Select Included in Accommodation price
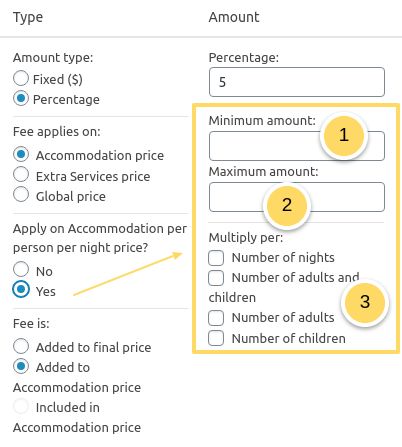This screenshot has width=402, height=447. click(21, 407)
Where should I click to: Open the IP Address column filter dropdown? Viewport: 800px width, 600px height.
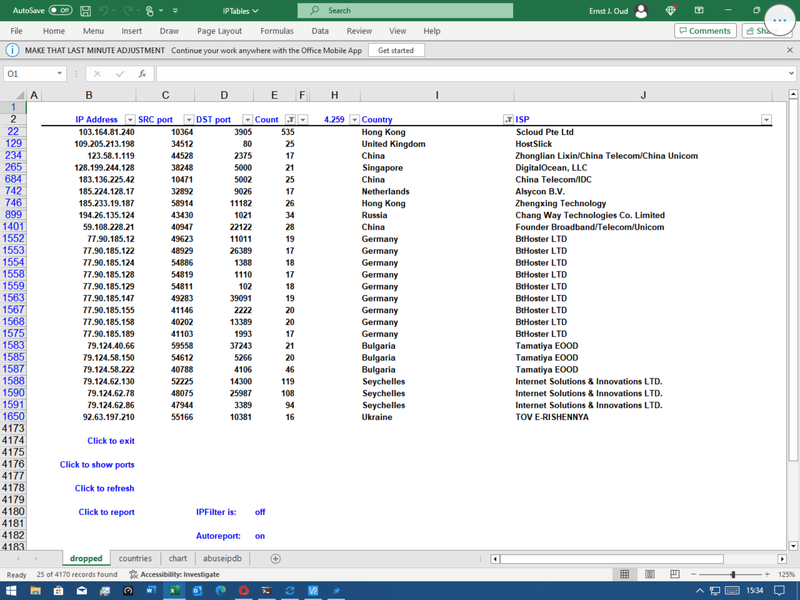(130, 120)
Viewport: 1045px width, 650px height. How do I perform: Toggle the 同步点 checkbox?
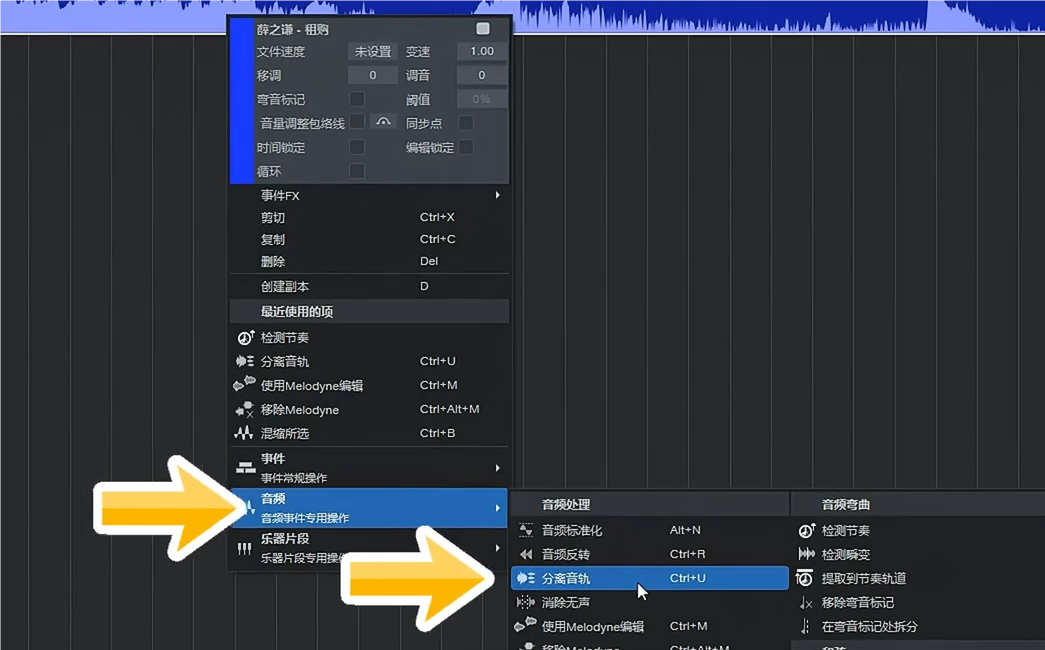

◆ ◆ ◆ ◆

* Requirement *
Only the text of the listing above should be copied, exactly and with pictures left out.

* Final answer *
Select Included in Accommodation price
This screenshot has width=402, height=447. click(21, 407)
Where should I click to: Open the IP Address column filter dropdown? Viewport: 800px width, 600px height.
(130, 120)
Viewport: 1045px width, 650px height. How do I perform: Toggle the 同步点 checkbox?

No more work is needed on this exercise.